### EXTRACT TO READ:

>>>>>

Document:

Exhibit 10.4

 

DIEGO PELLICER
WORLDWIDE, INC.

 

DEFERRED COMPENSATION
AGREEMENT 

 

THIS
DEFERRED COMPENSATION AGREEMENT (this “Agreement”) is made and entered into as of _______________, 2016, by
and between _________________ (the “Executive”) and Diego Pellicer Worldwide, Inc., a Delaware corporation (the
“Company”). This Agreement is intended to restructure the Company’s debt owed to the Executive through
June 1, 2016, representing accrued salary and fees in the aggregate amount of _________________(the “Debt”), and the
Company and the Executive hereto agree as follows:

 

1.
Deferred Compensation. The Executive and the Company agree that the Debt shall be paid to the Executive as follows:

 

(A)
50% of the Debt, or $__________________, shall be converted into a restricted common stock grant or stock options or common stock
purchase warrants (collectively, the “Securities”), at the election of Executive, at the conversion price of $0.30
per share, providing the following options to the Executive:

 

	 	(i)	Stock Grant of ________
    restricted Company common shares ($____________ / $0.30 =  __________ shares), or
	 	 	 
	 	(ii)	Non-Qualified, 5-Year
    Stock Option to purchase up to _________ restricted Company  Common shares at the exercise price of $.01 per share, or
	 	 	 
	 	(iii)	Common Stock Purchase
    Warrant to purchase up to __________ restricted Company  Common shares at the exercise price of $.01 per share.

 

The
Executive shall make his election to choose one of the above forms of Securities’ instruments by written notice to the Company,
which election shall be, for all purposes under this Agreement, final and irrevocable by Executive;

 

(B)
50% of the Debt, or $_______________, shall be converted into an unsecured Company promissory note, with an original principal
amount of $______________, accruing interest at the rate of eight (8%) percent, per annum (the “Promissory Note”),
and payable upon the earlier date of (i) the second anniversary date of the Promissory Note, (ii) the date all of the current Company
investor notes, in the outstanding aggregate outstanding principal and accrued interest amount of approximately $1,480,000, at
June 30, 2016, have been paid in full and the Company has achieved gross revenues of at least $3,000,000 over any consecutive 12-month
period, with the condition that the Company shall not make any payments to the Executive under the Promissory Note until the Company
has paid in full all of the accrued salary and fees of the Company’s independent Director, Steve Norris, in the amount of
$100,000;

 

2.
Administration of this Compensation Arrangement. The deferred compensation arrangement set forth under this Agreement shall
be administered by the Company. The Company’s duties and authority under this arrangement shall include the good faith (i)

<<<<<

### REQUIREMENTS:
In the deferred compensation agreement, what yearly interest rate does the Promissory Note carry?

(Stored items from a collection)
>>>>>

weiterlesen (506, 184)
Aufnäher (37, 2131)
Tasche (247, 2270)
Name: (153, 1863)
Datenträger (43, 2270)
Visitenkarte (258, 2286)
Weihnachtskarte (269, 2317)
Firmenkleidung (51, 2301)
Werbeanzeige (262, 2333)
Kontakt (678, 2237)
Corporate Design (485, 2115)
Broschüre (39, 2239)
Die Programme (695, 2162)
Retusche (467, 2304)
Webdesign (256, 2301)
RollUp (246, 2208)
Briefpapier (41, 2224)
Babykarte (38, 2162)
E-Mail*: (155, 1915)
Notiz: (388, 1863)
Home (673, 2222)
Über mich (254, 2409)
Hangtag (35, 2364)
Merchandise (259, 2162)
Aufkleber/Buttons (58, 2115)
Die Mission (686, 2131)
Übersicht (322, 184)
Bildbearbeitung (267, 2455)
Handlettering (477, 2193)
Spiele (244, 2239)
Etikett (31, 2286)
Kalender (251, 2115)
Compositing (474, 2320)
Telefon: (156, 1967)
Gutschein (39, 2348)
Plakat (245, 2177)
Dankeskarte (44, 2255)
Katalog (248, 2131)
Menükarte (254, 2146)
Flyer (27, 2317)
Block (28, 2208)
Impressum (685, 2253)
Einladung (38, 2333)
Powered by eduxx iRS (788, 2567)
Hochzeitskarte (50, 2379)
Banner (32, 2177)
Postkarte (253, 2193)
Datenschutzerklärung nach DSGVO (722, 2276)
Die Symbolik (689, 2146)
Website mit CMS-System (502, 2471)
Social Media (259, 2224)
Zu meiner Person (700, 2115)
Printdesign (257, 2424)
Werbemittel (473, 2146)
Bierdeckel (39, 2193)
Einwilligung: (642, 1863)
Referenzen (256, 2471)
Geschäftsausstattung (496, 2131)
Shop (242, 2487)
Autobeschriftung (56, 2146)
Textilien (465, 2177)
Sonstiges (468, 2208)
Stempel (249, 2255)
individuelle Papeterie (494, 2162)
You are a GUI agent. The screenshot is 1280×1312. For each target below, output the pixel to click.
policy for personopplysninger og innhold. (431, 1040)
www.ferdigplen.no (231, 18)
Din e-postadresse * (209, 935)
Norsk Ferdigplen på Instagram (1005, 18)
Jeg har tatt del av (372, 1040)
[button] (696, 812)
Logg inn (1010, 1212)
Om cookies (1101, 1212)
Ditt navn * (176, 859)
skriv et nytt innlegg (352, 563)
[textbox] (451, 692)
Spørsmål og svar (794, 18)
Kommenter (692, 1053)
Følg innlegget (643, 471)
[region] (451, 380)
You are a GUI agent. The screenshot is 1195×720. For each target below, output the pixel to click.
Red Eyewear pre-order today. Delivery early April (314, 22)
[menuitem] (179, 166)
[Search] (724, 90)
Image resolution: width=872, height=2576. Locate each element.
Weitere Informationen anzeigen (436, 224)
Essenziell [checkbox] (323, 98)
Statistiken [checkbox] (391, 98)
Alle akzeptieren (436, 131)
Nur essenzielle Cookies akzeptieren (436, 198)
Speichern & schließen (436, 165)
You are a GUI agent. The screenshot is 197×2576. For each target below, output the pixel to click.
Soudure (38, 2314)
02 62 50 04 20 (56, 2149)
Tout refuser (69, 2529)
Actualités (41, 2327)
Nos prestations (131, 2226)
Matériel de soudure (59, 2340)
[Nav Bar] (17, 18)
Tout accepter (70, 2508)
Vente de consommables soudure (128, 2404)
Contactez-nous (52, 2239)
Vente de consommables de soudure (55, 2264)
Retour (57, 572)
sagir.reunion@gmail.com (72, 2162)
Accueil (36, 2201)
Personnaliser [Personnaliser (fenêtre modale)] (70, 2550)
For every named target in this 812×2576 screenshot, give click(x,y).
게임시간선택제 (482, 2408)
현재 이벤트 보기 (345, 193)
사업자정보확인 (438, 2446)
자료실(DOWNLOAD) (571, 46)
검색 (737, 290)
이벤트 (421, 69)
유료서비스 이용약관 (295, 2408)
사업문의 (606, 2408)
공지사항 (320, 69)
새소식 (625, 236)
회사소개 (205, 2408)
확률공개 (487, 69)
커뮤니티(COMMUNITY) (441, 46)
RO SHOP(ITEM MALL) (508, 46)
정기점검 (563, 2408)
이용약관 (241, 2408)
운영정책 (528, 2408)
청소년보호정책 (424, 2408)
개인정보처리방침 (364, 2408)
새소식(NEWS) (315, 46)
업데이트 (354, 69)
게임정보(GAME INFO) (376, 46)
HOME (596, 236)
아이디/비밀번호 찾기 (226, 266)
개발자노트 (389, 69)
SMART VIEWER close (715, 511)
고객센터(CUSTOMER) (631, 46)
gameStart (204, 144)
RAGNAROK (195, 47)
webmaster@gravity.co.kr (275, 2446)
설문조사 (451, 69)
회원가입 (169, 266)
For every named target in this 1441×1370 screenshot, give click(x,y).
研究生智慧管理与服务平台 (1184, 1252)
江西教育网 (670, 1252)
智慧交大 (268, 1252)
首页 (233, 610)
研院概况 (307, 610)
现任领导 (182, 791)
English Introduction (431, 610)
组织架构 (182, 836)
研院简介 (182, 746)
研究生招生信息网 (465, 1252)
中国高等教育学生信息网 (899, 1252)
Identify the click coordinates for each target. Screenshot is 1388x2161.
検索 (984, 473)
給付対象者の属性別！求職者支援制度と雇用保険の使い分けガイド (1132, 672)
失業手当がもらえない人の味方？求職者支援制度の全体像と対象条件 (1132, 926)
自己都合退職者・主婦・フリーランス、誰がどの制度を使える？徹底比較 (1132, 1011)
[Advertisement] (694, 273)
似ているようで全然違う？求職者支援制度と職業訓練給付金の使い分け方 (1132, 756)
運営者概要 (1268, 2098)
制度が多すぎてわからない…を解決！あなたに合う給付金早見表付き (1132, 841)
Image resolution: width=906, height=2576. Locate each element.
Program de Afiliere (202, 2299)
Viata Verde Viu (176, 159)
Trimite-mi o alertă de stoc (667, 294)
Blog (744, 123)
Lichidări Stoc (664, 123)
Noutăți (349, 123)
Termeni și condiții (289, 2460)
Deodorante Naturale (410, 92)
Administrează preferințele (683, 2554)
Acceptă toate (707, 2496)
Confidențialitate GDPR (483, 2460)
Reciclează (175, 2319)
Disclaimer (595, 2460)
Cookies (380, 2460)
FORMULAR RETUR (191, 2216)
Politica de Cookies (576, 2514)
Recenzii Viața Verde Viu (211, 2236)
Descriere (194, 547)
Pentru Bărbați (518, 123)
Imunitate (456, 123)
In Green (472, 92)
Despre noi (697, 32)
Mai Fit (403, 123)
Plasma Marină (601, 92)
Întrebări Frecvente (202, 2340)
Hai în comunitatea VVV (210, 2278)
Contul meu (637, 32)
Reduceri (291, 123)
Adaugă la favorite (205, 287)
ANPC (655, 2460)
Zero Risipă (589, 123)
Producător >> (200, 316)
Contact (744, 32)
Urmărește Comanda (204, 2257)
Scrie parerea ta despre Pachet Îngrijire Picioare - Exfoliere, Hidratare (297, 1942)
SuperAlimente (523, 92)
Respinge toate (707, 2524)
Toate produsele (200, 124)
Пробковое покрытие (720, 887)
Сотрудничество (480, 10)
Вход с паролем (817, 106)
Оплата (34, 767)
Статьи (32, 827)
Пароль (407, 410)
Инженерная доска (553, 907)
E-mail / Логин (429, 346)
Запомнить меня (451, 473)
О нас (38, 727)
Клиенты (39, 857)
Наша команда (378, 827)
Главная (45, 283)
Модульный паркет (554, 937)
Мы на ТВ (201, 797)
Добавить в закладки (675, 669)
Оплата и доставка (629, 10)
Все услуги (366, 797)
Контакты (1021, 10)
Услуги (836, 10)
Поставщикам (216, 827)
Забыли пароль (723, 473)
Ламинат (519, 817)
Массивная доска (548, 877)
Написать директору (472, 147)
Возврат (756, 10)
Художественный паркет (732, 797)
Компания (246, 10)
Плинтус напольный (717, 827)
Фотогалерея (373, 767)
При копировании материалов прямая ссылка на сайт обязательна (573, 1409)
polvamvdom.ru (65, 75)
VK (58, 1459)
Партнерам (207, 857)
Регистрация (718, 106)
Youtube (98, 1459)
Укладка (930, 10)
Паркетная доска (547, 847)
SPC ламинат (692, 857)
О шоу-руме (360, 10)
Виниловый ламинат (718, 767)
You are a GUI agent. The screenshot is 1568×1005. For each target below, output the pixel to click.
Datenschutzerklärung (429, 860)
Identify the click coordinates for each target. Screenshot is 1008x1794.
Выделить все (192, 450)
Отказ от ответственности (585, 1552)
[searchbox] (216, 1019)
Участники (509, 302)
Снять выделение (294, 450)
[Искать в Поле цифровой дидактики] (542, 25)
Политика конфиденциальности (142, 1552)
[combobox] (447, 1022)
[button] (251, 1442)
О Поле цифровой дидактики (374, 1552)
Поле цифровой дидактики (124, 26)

<<<<<

### OUTPUT OF THE TASK:
Eight (8%) percent per year.